Cinema and opera have become intertwined in a variety of powerful and
unusual ways. Vocal Apparitions tells the story of this fascinating
intersection, interprets how it occurred, and explores what happens when
opera is projected onto the medium of film. Michal Grover-Friedlander
finds striking affinities between film and opera--from Lon Chaney's
classic silent film, The Phantom of the Opera, to the Marx Brothers'
A Night at the Opera to Fellini's E la nave va.
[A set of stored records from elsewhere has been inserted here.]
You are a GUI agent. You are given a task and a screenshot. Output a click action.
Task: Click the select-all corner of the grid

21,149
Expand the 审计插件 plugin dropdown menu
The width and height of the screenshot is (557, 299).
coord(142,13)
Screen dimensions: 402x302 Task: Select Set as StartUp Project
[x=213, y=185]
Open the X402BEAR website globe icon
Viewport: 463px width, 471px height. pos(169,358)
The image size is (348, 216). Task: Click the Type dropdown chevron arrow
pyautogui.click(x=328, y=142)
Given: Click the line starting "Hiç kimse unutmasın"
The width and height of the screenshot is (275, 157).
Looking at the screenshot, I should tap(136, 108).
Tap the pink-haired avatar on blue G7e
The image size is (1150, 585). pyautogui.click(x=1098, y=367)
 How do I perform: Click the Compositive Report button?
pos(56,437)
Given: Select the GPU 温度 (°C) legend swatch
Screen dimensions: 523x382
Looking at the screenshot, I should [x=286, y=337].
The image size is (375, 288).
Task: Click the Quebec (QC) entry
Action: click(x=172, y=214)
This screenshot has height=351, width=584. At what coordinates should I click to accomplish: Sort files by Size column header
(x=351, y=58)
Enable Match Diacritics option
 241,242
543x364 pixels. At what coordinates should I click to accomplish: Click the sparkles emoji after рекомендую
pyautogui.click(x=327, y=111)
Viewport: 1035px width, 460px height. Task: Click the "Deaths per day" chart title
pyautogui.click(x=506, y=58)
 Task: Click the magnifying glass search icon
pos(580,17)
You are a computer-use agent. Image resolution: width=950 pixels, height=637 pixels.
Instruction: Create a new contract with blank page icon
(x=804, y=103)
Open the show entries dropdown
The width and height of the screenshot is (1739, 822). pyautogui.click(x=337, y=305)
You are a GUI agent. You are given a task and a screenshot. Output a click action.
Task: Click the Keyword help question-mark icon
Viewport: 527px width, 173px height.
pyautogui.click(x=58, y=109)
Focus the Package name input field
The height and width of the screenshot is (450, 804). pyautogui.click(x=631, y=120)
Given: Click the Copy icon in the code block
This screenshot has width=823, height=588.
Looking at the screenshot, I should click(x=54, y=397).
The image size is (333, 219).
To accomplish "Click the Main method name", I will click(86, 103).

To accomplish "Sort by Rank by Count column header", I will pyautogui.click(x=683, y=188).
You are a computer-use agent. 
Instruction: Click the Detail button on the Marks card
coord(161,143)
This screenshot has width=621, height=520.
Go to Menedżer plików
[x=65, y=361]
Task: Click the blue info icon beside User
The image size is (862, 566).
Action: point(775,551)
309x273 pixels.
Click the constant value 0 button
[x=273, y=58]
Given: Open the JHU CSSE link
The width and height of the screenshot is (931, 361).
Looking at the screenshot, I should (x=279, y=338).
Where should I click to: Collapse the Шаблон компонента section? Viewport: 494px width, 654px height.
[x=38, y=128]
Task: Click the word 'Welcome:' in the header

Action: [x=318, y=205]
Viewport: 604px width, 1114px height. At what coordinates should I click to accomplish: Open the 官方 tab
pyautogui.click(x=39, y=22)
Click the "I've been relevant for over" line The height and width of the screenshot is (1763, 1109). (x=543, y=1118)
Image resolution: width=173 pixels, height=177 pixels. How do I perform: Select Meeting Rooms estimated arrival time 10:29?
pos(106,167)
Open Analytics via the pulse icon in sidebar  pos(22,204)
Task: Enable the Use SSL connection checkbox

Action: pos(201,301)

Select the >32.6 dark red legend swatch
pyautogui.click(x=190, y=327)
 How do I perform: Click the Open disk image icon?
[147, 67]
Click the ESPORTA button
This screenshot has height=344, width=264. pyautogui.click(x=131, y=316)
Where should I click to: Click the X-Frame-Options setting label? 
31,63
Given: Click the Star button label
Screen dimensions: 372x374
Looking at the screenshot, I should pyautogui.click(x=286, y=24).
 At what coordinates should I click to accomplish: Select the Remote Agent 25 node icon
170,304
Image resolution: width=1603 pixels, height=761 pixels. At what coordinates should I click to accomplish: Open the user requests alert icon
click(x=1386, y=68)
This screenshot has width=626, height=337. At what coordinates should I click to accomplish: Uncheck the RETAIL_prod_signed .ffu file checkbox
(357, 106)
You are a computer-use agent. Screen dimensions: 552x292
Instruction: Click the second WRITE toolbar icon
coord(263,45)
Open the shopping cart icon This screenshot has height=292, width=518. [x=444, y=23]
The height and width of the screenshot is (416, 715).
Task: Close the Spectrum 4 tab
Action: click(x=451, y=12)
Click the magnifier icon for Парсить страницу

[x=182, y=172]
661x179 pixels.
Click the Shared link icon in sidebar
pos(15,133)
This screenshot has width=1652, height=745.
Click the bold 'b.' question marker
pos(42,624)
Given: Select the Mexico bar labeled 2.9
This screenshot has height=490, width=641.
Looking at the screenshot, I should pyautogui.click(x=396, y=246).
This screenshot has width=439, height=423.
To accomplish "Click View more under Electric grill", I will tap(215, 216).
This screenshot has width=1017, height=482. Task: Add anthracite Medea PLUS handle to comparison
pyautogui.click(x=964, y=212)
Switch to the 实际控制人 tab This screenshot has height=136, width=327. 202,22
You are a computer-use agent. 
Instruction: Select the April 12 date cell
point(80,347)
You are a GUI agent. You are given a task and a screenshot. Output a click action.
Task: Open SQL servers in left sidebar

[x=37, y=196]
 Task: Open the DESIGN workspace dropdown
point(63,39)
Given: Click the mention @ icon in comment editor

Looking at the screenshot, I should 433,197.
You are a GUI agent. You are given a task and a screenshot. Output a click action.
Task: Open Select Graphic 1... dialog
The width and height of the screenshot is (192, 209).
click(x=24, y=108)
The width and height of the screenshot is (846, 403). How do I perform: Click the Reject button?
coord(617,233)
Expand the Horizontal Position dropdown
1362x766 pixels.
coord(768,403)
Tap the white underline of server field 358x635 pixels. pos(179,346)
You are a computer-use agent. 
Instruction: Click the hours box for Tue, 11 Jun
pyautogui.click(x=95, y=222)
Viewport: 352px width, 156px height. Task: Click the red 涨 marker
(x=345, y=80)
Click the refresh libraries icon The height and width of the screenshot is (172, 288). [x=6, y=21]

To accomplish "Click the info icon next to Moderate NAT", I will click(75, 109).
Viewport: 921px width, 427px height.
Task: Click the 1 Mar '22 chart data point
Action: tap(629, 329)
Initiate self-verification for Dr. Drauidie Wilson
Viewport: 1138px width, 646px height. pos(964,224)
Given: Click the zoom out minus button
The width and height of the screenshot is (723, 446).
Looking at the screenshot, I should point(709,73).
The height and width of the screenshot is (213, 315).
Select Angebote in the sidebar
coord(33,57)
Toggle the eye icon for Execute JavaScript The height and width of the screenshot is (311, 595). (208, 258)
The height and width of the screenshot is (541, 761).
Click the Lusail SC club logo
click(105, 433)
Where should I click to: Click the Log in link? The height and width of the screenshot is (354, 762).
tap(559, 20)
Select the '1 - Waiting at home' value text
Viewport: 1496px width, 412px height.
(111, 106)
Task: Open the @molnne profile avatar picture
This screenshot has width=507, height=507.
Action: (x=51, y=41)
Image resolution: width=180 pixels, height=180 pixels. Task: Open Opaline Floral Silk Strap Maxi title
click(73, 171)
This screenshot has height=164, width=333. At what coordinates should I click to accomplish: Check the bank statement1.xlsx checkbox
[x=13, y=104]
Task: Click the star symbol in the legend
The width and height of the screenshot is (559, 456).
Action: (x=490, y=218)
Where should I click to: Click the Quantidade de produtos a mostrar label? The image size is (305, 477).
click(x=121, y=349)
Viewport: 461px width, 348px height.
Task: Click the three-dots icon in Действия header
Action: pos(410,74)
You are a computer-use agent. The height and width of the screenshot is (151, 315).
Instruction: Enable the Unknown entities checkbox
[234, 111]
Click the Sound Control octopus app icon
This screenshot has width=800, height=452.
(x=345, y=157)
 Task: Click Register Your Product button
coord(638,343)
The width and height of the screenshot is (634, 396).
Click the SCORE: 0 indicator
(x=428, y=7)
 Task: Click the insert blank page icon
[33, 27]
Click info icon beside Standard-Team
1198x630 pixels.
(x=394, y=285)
One of the guiding questions of this book is what occurs when what is
aesthetically essential about one medium is transposed into the
aesthetic field of the other. For example, Grover-Friedlander's
comparison of an opera by Poulenc and a Rossellini film, both based on
Cocteau's play The Human Voice, shows the relation of the vocal and
the visual to be surprisingly affected by the choice of the medium. Her
analysis of the Marx Brothers' A Night at the Opera demonstrates how,
as a response to opera's infatuation with death, cinema comically acts
out a correction of opera's fate. Grover-Friedlander argues that filmed
operas such as Zeffirelli's Otello and Friedrich's Falstaff show the
impossibility of a direct transformation of the operatic into the
cinematic.
Paradoxically, cinema at times can be more operatic than opera itself,
thus capturing something essential that escapes opera's
self-understanding. A remarkable look at how cinema has been
haunted--and transformed--by opera, Vocal Apparitions reveals
something original and important about each medium.